#### DATA LINES
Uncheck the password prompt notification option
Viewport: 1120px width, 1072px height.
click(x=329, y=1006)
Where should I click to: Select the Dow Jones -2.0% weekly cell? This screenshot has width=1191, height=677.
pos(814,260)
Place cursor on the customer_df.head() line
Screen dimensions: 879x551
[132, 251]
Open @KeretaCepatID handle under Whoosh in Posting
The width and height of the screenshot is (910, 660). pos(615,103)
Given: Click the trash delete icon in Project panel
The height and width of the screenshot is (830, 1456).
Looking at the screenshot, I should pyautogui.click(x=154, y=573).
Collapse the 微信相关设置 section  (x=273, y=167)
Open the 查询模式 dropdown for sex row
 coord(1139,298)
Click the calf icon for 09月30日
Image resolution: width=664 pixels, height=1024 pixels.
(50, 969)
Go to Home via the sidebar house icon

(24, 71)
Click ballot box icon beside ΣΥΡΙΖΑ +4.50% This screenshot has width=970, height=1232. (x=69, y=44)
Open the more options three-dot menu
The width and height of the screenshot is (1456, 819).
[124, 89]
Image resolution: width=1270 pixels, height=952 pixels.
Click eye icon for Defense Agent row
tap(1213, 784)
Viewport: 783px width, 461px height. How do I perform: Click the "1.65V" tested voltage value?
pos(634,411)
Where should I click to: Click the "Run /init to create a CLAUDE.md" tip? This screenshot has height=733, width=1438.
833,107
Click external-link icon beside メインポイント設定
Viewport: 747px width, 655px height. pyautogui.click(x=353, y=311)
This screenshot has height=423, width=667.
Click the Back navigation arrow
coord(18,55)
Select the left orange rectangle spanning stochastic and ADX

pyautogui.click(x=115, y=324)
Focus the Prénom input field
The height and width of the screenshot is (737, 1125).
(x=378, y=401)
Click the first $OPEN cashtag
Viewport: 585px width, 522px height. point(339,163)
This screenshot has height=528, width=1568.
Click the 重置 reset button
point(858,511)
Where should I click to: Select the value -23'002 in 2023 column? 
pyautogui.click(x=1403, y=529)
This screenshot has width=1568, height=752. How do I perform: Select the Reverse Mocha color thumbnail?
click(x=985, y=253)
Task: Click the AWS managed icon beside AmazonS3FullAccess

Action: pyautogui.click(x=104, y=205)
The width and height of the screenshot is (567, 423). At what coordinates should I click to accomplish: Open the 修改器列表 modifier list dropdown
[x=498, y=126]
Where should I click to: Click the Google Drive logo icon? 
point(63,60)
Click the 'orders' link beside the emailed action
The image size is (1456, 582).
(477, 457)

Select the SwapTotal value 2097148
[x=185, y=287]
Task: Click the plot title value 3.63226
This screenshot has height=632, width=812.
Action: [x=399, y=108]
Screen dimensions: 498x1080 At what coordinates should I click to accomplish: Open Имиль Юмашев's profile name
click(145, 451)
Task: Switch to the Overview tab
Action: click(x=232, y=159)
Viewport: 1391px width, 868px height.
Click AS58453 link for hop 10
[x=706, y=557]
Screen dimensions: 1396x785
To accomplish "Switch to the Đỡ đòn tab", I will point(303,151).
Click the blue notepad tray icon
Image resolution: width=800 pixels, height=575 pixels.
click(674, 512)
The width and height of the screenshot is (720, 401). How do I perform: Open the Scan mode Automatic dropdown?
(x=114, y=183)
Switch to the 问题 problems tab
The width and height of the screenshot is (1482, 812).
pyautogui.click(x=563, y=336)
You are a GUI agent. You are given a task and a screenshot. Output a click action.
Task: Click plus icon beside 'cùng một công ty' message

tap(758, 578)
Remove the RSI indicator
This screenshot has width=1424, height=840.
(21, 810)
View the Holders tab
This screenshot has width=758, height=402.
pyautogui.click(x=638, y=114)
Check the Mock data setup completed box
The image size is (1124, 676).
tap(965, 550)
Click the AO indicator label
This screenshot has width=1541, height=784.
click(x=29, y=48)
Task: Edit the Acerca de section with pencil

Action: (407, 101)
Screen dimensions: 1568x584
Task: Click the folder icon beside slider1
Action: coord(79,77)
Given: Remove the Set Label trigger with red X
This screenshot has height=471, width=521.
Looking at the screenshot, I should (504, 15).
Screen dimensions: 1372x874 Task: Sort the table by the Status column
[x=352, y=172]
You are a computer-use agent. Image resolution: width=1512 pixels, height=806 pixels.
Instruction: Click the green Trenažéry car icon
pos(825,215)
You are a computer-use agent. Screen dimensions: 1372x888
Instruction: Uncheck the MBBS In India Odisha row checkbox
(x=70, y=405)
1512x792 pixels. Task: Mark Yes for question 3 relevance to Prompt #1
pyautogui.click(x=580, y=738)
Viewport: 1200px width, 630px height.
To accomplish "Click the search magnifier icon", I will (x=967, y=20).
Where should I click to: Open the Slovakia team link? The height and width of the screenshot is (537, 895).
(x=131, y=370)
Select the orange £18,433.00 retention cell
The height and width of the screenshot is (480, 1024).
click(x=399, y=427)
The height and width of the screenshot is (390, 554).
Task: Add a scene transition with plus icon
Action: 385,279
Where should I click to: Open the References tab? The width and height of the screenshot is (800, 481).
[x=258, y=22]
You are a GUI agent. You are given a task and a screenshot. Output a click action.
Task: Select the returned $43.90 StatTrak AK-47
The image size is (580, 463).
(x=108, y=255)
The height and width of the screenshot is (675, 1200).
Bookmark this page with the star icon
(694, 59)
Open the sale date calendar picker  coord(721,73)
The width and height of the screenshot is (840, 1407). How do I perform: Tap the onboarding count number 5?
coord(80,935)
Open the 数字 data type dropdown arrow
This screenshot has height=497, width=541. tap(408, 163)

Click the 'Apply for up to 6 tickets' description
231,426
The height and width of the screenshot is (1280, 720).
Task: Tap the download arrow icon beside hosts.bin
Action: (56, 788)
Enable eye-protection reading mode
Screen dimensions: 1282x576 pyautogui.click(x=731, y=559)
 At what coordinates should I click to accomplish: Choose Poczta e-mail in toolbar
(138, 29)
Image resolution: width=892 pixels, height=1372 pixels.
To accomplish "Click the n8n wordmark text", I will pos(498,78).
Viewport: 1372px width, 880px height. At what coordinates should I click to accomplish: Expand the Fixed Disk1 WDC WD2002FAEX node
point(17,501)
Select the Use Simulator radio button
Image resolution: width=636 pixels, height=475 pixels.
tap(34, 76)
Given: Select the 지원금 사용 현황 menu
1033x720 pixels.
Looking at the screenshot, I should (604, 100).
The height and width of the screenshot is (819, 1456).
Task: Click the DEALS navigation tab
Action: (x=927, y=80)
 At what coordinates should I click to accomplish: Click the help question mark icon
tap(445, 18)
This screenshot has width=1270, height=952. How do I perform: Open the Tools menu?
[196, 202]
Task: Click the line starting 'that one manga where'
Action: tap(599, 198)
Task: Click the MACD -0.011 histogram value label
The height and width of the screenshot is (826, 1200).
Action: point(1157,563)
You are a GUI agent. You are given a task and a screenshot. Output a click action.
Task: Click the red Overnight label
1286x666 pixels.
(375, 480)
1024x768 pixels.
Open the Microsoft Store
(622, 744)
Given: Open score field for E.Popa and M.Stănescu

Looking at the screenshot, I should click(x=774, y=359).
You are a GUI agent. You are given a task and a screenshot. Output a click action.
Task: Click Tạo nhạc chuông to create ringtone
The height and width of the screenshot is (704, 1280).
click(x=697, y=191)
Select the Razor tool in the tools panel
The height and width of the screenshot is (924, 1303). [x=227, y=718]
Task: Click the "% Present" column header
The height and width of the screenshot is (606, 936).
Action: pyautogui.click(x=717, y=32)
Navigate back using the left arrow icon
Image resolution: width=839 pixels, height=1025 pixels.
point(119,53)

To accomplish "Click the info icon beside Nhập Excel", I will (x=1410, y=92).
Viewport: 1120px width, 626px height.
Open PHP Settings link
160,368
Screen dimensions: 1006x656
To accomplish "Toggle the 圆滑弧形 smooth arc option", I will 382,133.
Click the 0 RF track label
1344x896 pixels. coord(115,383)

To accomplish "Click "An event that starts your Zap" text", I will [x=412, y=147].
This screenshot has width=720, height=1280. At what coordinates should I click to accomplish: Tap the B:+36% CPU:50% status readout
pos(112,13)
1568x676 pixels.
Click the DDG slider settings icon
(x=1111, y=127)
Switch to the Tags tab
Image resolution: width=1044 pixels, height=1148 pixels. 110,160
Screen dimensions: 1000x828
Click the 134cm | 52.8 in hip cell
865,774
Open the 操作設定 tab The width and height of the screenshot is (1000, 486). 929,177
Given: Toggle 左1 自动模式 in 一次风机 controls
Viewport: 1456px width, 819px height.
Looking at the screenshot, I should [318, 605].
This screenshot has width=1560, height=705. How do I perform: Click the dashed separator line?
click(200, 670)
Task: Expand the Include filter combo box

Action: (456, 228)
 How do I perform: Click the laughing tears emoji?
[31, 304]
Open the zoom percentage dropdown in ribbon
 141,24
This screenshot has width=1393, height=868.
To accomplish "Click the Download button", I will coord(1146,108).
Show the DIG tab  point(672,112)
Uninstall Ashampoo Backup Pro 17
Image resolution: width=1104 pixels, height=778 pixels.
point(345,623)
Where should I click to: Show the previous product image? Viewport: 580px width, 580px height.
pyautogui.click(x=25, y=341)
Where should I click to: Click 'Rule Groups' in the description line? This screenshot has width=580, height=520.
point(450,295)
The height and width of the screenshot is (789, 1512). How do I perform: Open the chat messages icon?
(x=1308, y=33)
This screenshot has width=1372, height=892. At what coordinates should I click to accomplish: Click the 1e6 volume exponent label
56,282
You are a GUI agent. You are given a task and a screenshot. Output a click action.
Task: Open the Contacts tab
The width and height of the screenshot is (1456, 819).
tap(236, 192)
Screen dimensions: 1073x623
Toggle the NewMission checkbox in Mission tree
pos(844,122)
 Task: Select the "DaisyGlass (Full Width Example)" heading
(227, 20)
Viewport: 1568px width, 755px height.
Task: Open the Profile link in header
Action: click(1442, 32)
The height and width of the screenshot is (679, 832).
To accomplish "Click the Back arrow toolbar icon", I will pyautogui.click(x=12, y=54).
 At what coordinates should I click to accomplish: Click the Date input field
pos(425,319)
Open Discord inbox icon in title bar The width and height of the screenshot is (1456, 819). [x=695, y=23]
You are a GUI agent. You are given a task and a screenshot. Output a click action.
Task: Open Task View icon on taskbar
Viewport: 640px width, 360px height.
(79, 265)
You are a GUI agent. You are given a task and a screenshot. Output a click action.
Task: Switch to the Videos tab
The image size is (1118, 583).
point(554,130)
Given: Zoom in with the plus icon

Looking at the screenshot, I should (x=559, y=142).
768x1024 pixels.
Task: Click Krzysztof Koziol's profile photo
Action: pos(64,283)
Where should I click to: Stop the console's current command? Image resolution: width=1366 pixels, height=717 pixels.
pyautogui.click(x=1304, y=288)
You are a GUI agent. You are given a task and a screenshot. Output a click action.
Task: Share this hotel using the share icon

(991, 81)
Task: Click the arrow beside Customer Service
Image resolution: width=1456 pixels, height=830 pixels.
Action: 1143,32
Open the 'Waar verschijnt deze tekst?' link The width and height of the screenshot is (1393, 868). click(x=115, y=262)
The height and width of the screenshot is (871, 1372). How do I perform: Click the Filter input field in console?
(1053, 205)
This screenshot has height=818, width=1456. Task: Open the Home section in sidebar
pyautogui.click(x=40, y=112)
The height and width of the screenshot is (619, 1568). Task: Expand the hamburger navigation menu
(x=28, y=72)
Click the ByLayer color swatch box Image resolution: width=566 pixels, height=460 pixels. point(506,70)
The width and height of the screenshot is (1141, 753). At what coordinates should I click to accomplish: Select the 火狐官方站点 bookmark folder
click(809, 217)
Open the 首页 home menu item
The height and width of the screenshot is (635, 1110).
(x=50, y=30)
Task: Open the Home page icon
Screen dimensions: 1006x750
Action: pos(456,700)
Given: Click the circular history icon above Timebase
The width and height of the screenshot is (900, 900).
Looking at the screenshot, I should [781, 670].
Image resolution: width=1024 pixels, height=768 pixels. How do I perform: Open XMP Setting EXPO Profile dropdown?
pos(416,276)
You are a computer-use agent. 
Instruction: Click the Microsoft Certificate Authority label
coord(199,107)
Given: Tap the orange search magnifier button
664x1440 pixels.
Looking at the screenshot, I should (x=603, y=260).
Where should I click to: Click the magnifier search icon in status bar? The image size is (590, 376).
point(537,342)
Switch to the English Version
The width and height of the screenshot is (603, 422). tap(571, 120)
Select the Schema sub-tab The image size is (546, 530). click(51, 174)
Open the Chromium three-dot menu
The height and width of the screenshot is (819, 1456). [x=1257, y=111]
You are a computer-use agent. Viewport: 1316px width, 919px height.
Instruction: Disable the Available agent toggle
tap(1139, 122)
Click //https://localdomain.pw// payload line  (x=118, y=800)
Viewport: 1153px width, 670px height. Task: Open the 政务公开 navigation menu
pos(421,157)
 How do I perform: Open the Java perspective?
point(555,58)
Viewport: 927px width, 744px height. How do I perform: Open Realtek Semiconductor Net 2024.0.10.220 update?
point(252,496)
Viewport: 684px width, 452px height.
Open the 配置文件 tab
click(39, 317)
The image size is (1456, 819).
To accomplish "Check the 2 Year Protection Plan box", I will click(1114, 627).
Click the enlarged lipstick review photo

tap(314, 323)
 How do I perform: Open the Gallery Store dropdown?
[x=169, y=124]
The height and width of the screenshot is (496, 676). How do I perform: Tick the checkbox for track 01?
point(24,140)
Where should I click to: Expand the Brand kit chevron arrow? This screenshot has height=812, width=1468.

#### SHORT EXERCISE
Copy out the records from the line with "This screenshot has height=528, width=1568." up to and including the line with "Action: coord(79,77)", keeping each line exactly as it appears.

#### RESULT OF THIS TASK
This screenshot has height=528, width=1568.
Click the 重置 reset button
point(858,511)
Where should I click to: Select the value -23'002 in 2023 column? 
pyautogui.click(x=1403, y=529)
This screenshot has width=1568, height=752. How do I perform: Select the Reverse Mocha color thumbnail?
click(x=985, y=253)
Task: Click the AWS managed icon beside AmazonS3FullAccess

Action: pyautogui.click(x=104, y=205)
The width and height of the screenshot is (567, 423). At what coordinates should I click to accomplish: Open the 修改器列表 modifier list dropdown
[x=498, y=126]
Where should I click to: Click the Google Drive logo icon? 
point(63,60)
Click the 'orders' link beside the emailed action
The image size is (1456, 582).
(477, 457)

Select the SwapTotal value 2097148
[x=185, y=287]
Task: Click the plot title value 3.63226
This screenshot has height=632, width=812.
Action: [x=399, y=108]
Screen dimensions: 498x1080 At what coordinates should I click to accomplish: Open Имиль Юмашев's profile name
click(145, 451)
Task: Switch to the Overview tab
Action: click(x=232, y=159)
Viewport: 1391px width, 868px height.
Click AS58453 link for hop 10
[x=706, y=557]
Screen dimensions: 1396x785
To accomplish "Switch to the Đỡ đòn tab", I will point(303,151).
Click the blue notepad tray icon
Image resolution: width=800 pixels, height=575 pixels.
click(674, 512)
The width and height of the screenshot is (720, 401). How do I perform: Open the Scan mode Automatic dropdown?
(x=114, y=183)
Switch to the 问题 problems tab
The width and height of the screenshot is (1482, 812).
pyautogui.click(x=563, y=336)
You are a GUI agent. You are given a task and a screenshot. Output a click action.
Task: Click plus icon beside 'cùng một công ty' message

tap(758, 578)
Remove the RSI indicator
This screenshot has width=1424, height=840.
(21, 810)
View the Holders tab
This screenshot has width=758, height=402.
pyautogui.click(x=638, y=114)
Check the Mock data setup completed box
The image size is (1124, 676).
tap(965, 550)
Click the AO indicator label
This screenshot has width=1541, height=784.
click(x=29, y=48)
Task: Edit the Acerca de section with pencil

Action: (407, 101)
Screen dimensions: 1568x584
Task: Click the folder icon beside slider1
Action: coord(79,77)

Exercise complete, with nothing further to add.